§ **Instructions for the task**: Every line below that contains "menu" is to be copied.

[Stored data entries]
________________

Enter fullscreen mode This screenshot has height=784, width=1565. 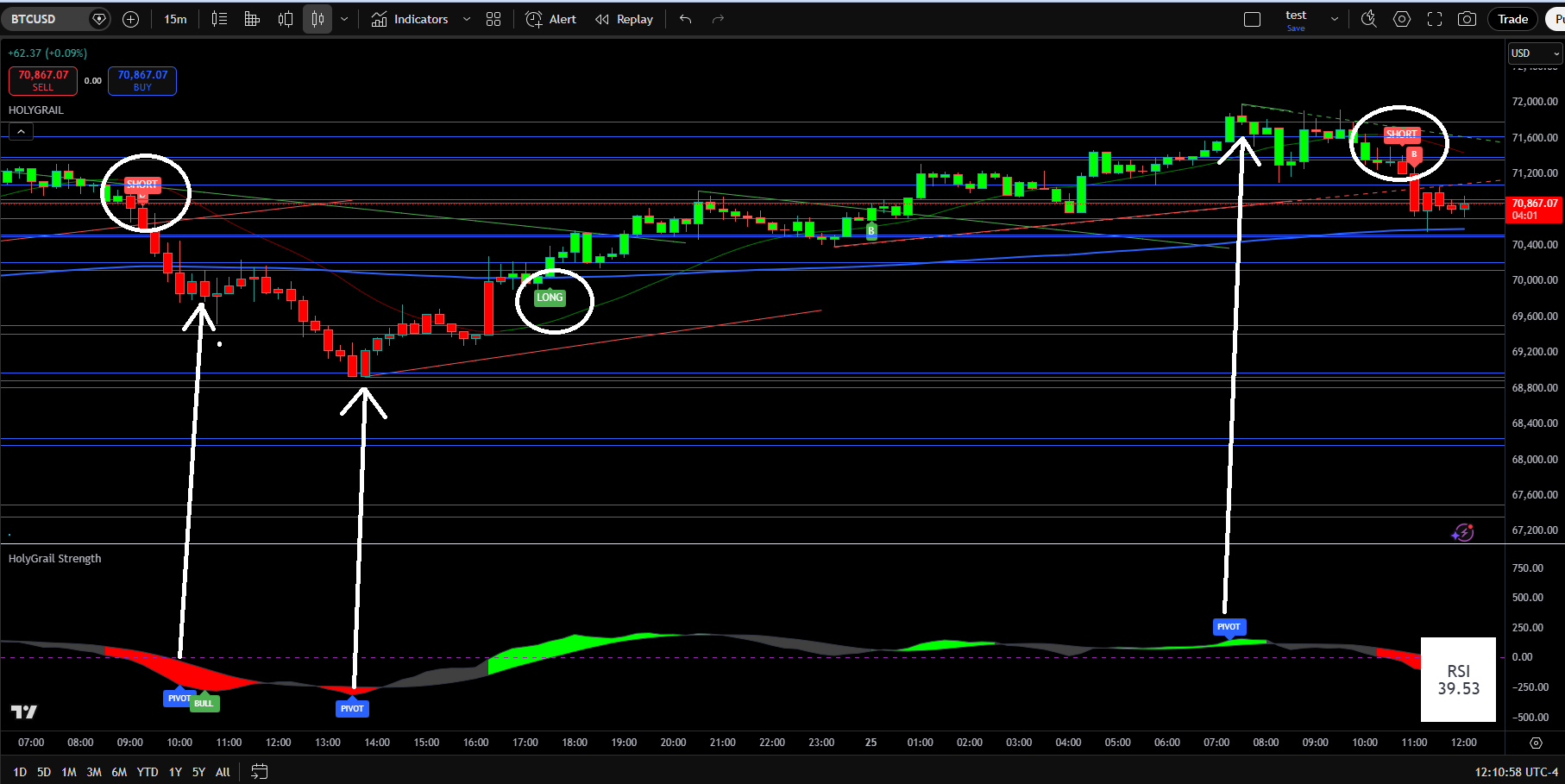tap(1435, 19)
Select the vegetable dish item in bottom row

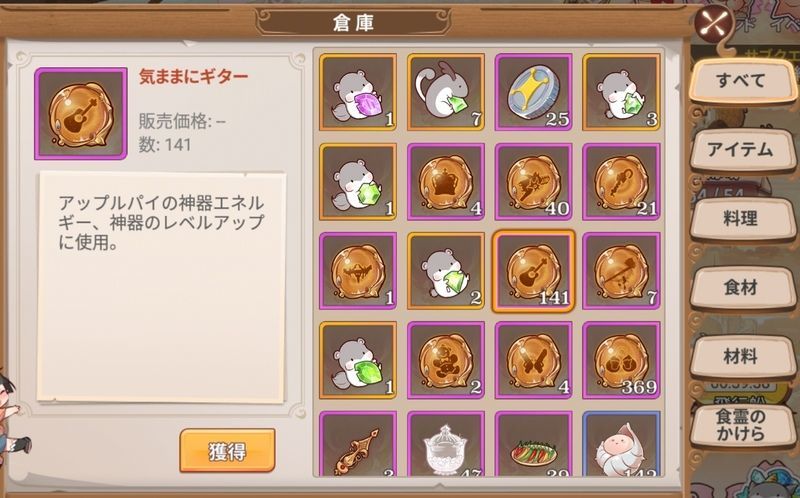(534, 444)

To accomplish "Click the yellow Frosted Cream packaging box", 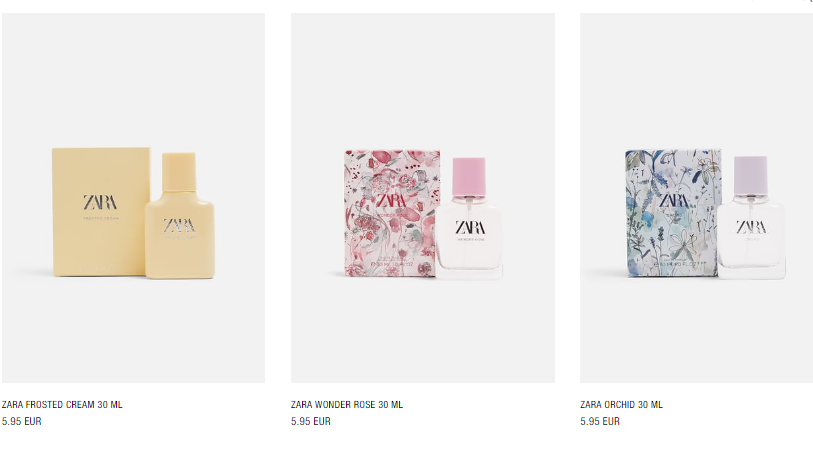I will 99,212.
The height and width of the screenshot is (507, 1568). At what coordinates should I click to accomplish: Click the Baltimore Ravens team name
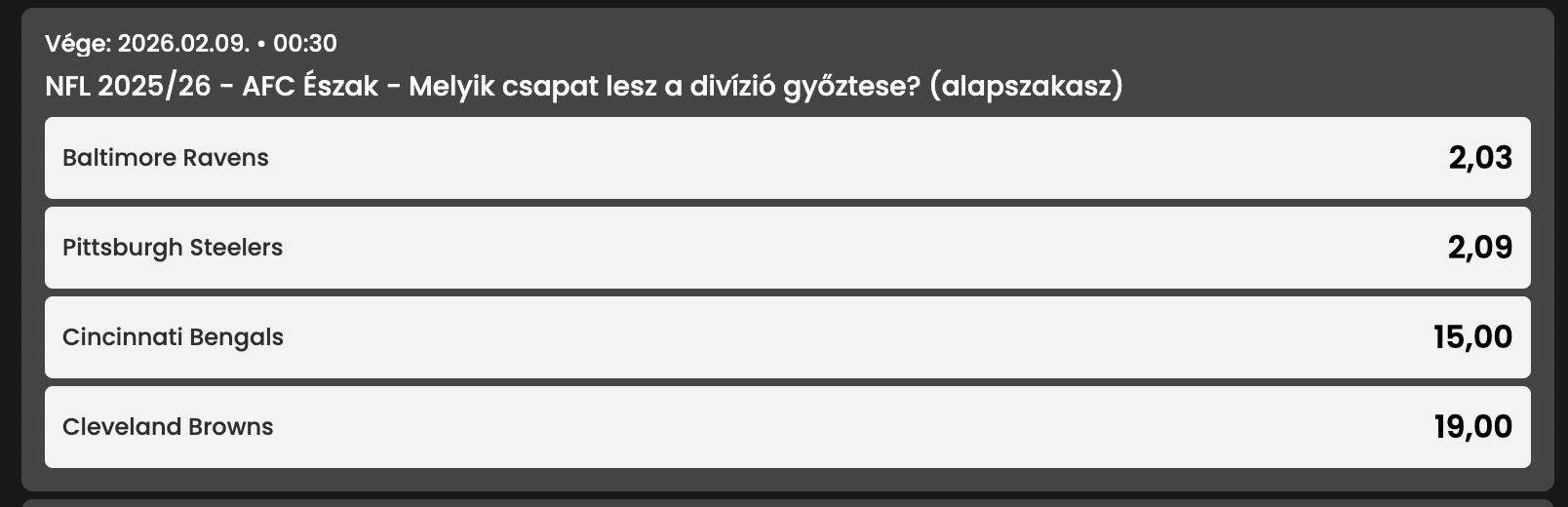point(166,158)
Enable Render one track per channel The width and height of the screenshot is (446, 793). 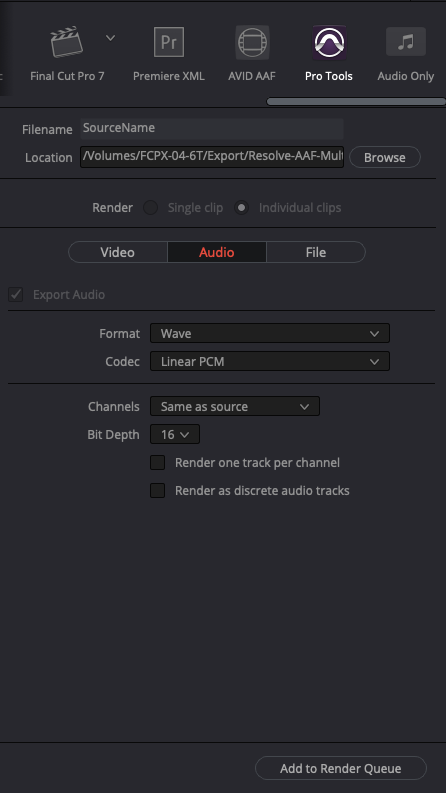pyautogui.click(x=158, y=462)
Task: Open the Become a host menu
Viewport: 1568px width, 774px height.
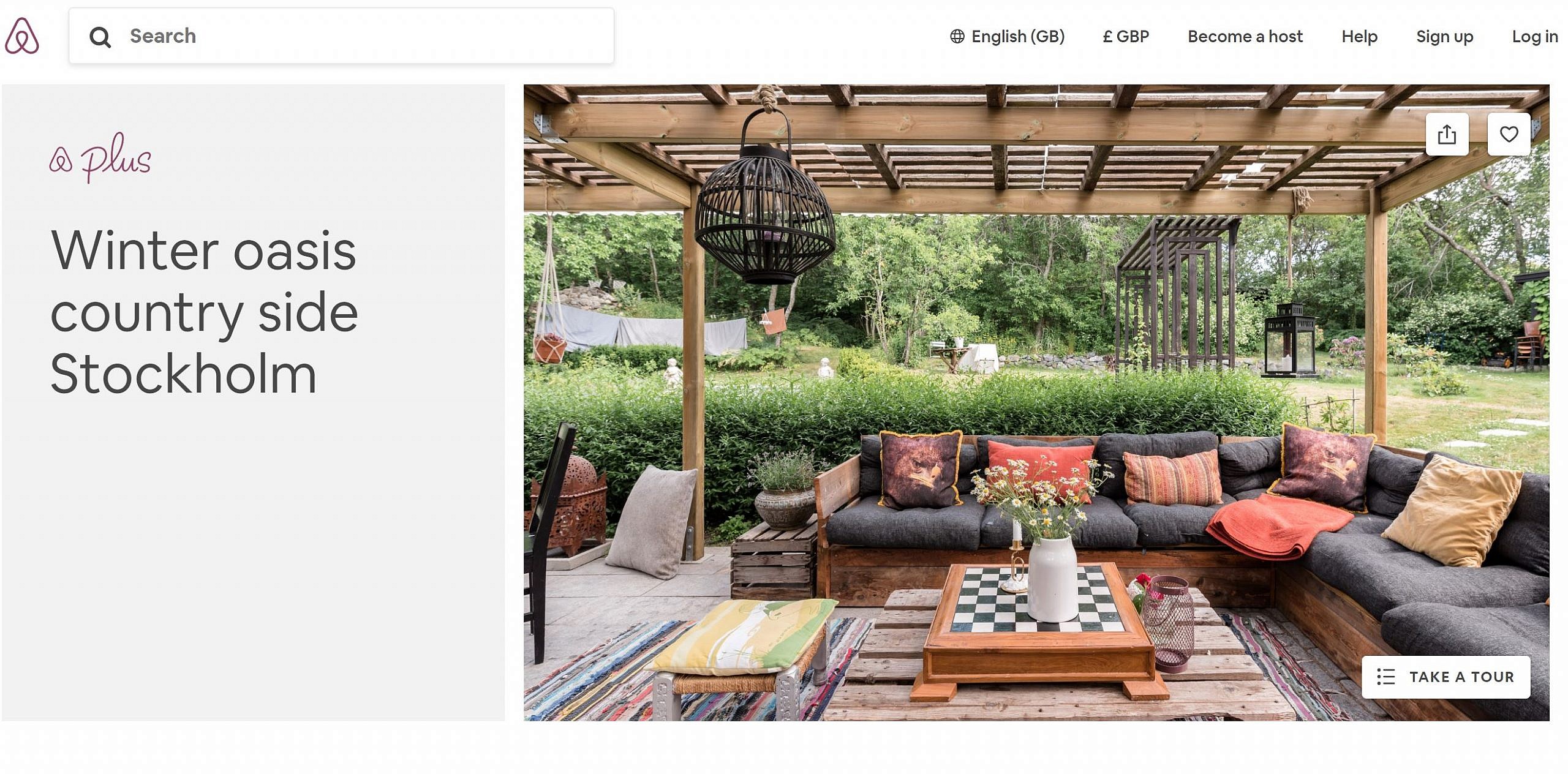Action: pyautogui.click(x=1245, y=36)
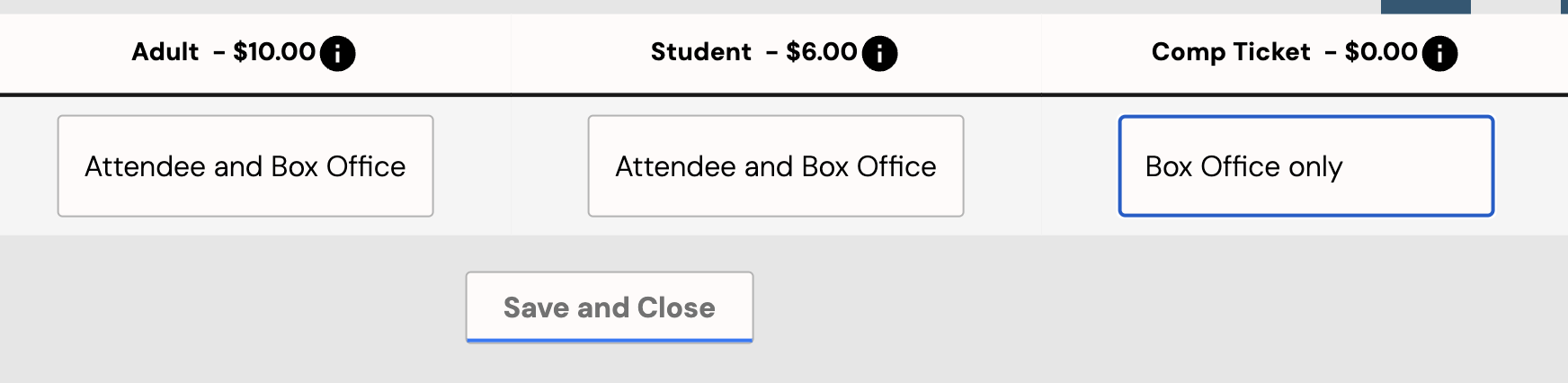Click the Comp Ticket column's availability cell

(x=1305, y=165)
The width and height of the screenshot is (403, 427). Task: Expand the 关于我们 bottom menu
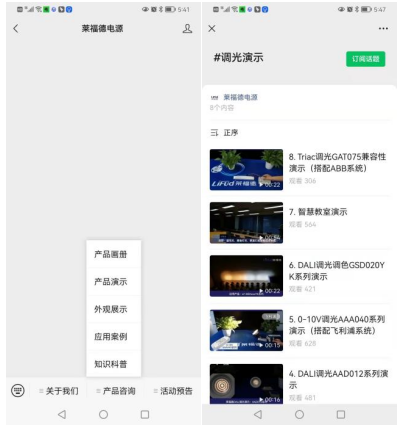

________________

§ **Exercise result**:
Task: Open the Become a host menu
The width and height of the screenshot is (403, 427). Task: Expand the 关于我们 bottom menu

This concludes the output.